3.27. İSKİ Yönetmeliğinin İstanbul’un İçme Suyu Kaynaklarını Tehdit Hükümlerinin İptali Talebiyle Açtığımız Dava 6. İdare Mahkemesi’nce Karara Bağlandı

 

06.12.2005 / 25.08.4496   

Dünya çok büyük bir “su sorunu” ile karşı karşıya. Birleşmiş Milletler raporlarına göre, halen 1 milyar kişi su sıkıntısı çekiyor. Bu sayının 2025 yılında 3,5 milyara, yani dünya nüfusunun yarısına ulaşması bekleniyor. Salgın hastalıkların %80’i kirli sudan bulaşıyor ve her yıl 3,4 milyon kişi suya bağlı hastalıklar yüzünden hayatını kaybediyor. Artan su talebinin yanı sıra kısıtlı su kaynaklarının azalması, tüm dünyada, özellikle de Ortadoğu’da anlaşmazlıklara yol açıyor.
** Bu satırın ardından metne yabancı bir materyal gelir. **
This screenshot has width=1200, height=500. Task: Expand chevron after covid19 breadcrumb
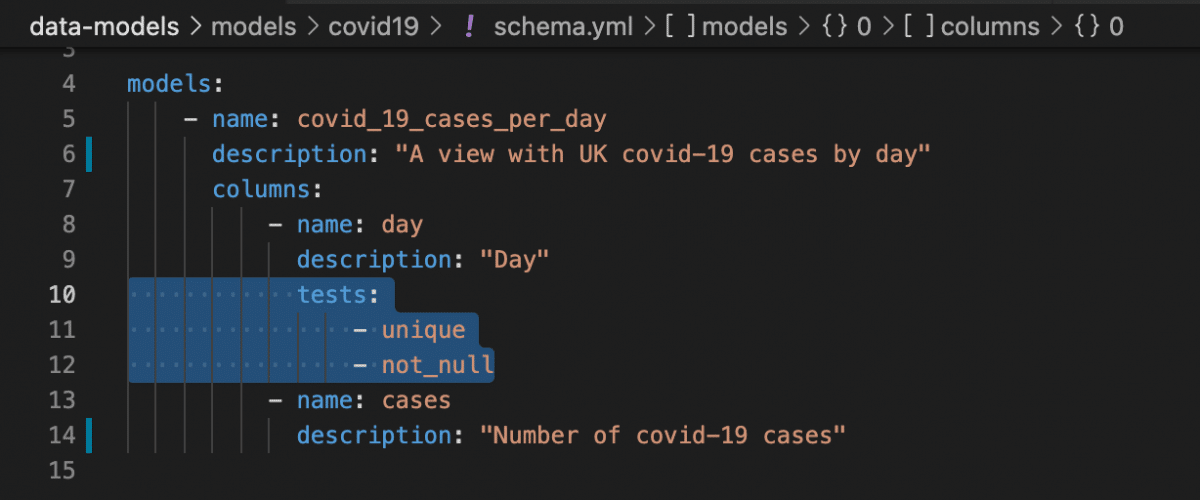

Birleşmiş Milletler, uluslararası çevre örgütleri ve bilim insanları, “su konusundaki uluslararası anlaşmazlıkların önümüzdeki yıllarda çatışma noktasına gelebileceği ve 21. yüzyılda petrol yerine suyun savaş nedeni olabileceği” uyarısında bulunuyorlar.

 

Uluslararası kuruluşlarca su kaynakları yönetimi konusunda başarısız bulunan ülkemiz, 2025 yılından sonra “su krizine” girme tehlikesinde olan ülkeler arasında gösteriliyor...

 

Tüm bu ürkütücü gerçeklere ve açıkça görülebilen yakın tehlikeye karşın, tam da 16-23 Mart tarihlerinde Kyoto’da gerçekleşen “Birleşmiş Milletler 3. Dünya Su Forumu” arifesinde, 1995 yılından bu yana 3 kez değiştirilerek içme suyu havzalarını yoğun yapılaşmalara açan İSKİ Yönetmeliği yeniden gündeme gelmiş; amaç maddesi’nde, “İstanbul’un yüzey ve yeraltı sularının çeşitli yollarla kirlenmesini önlemek amacı ile” hazırlandığı ifade edilen yeni bir İSKİ Yönetmeliği, 21 Şubat 2003 tarihinde İstiklal gazetesinde yayımlanarak yürürlüğe girmiştir.

 

Yeni İSKİ Yönetmeliği’nin ciddi sakıncalar taşıdığını ve havzalarda geri dönülmez tahribatlara neden olacağını düşündüğümüz maddelerinin iptali talebiyle açtığımız dava 6. İdare Mahkemesi’nce karara bağlanmış; bu çerçevede, söz konusu yönetmeliğin aşağıda belirtilen maddeleri iptal edilmiştir.

 

·        İçme suyu havzalarındaki plansız alanlarda, imar mevzuatının plansız alanlarda getirdiği yapılaşma haklarının aşılmasına olanak sağlayan 5. madde (d) bendi.

 

 

 

 

 

 

 

·        Yönetmeliğin 11. maddesinin (e) fıkrası havza içinde depolama tesislerinin yapılmasını yasakladığı halde, Ümraniye-Dudullu bölgesinde yeni depolama tesislerinin yapımına izin veren 21. madde (c) bendi.

 

Bölgenin havza alanı olarak ilanından önce yapılmış yapılar ile 2981 sayılı imar affı kanunu ile yasal statü kazanmış yapılar için, kirletici etkileri olup olmadığına dahi bakmaksızın, yönetmelik hükümlerine uygunluk aranmayacağını vurgulayan; diğer yapıların yönetmeliğe uygun hale getirilmeleri için 2 yıl süre tanıyan, böylece kaçak yapılara yeni olanaklar ve kısmi imar afları sağlayan; yapılaşmanın yasak olduğu mutlak ve kısa mesafeli koruma alanlarında yönetmeliğe uygunluk “yıkım” demek olduğuna göre, bu alanlardaki yapılar için “yönetmeliğe uygun hale getirilmeleri için 2 yıl süre tanınır, bu süre sonunda yönetmeliğe uygun hale getirilmezlerse yıkılırlar” hükmünün ne anlama geldiğinin anlaşılmaz olduğu Geçici Madde 1’in (a) bendinin ilk paragrafı.